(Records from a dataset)

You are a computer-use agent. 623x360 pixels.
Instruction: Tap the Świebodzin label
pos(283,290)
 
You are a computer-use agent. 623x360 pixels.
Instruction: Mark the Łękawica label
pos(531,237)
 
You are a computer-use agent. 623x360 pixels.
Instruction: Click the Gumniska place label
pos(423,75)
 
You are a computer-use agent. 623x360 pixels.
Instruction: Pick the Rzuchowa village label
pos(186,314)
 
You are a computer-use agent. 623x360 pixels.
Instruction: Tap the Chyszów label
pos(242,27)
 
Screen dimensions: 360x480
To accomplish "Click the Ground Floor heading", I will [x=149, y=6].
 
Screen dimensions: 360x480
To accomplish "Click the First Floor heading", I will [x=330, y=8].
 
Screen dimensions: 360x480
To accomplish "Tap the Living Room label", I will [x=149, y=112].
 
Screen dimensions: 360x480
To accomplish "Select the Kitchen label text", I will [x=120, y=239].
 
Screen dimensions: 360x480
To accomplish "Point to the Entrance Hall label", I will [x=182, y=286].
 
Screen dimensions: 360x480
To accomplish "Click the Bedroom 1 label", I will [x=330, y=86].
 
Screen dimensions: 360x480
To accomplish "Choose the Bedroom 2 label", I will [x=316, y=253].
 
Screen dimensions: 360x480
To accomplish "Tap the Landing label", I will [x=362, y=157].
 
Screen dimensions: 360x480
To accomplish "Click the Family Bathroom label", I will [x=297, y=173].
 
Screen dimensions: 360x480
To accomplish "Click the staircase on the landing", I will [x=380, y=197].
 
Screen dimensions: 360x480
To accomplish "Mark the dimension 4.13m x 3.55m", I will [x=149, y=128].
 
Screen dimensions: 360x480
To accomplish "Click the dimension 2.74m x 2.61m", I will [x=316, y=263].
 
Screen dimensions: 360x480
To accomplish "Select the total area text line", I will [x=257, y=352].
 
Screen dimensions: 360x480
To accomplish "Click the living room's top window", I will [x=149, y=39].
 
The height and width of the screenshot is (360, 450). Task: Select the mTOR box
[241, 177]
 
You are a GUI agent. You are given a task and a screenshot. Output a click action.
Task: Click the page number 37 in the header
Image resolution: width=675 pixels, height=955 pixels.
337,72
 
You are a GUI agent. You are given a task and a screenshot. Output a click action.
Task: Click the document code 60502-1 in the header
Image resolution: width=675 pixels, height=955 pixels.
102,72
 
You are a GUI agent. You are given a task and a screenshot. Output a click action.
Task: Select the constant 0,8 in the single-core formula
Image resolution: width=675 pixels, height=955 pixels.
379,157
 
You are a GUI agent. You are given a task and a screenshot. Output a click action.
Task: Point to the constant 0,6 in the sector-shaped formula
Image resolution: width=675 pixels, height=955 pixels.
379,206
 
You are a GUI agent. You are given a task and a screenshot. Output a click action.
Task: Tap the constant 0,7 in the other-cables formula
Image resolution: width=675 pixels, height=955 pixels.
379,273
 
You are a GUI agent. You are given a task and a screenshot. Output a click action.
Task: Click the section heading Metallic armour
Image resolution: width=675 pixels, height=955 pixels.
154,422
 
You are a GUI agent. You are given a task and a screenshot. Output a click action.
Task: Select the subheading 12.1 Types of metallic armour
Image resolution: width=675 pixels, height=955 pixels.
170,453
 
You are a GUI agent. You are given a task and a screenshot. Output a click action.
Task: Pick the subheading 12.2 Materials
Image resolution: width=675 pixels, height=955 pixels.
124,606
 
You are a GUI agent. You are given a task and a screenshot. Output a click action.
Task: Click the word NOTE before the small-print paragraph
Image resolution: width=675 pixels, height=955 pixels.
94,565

Exercise>
Please gather every line from the rows above that contains the string "Instruction", matching case exactly.

Response to this exercise>
Instruction: Tap the Świebodzin label
Instruction: Mark the Łękawica label
Instruction: Click the Gumniska place label
Instruction: Pick the Rzuchowa village label
Instruction: Tap the Chyszów label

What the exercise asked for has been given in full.